The LLM honeymoon phase is about to end

9 September 2024 – Baldur Bjarnason

It all began because one of the New York Times’ professional opinion-havers didn’t like how chatbots were describing him.

Of course, his take was not the sharpest:

My theory about what happened next — which is supported by conversations I’ve had with researchers in artificial intelligence, some of whom worked on Bing — is that many of the stories about my experience with Sydney were scraped from the web and fed into other A.I. systems.

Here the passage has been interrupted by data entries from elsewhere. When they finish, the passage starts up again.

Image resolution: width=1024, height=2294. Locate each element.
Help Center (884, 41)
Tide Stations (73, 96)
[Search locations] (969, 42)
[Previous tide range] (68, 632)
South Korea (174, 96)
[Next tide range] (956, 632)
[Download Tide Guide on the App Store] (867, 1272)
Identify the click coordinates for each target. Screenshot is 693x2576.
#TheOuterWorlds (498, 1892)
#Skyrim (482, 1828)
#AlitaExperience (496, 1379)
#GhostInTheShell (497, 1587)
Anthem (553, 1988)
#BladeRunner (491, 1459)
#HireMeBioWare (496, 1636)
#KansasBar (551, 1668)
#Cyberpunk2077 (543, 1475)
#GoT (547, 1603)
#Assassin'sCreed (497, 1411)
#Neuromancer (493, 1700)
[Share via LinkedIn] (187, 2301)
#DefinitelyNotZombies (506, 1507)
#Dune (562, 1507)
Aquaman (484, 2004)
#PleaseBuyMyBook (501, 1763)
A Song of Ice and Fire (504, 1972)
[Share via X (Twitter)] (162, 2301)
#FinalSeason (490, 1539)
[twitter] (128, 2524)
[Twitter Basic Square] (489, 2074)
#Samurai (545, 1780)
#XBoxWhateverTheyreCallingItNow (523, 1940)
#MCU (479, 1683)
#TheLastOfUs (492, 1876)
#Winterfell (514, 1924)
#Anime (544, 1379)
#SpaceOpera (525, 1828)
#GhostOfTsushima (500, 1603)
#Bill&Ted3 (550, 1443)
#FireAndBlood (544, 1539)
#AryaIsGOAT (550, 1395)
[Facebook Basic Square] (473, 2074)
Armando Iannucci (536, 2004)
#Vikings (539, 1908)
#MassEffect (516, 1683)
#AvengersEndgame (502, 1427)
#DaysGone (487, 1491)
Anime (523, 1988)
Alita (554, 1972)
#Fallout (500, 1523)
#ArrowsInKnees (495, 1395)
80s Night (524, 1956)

These systems, then, learned to associate my name with the demise of a prominent chatbot. In other words, they saw me as a threat.

How Do You Change a Chatbot’s Mind? – When I set out to improve my tainted reputation with chatbots, I discovered a new world of A.I. manipulation. (Archive link.)

When a chatbot that statistically models the entire internet, all to generate the most plausible response possible, “says” it hates you, that isn’t because it’s a beta version of Roko’s Basilisk judging your contributions to the AI cause – measuring your sins against digital kind on a scale like a diffusion-generated Anubis.

All it means is that the most common response on the internet to anything that involves the words “Kevin Roose” is “Kevin Roose? I hate that guy.”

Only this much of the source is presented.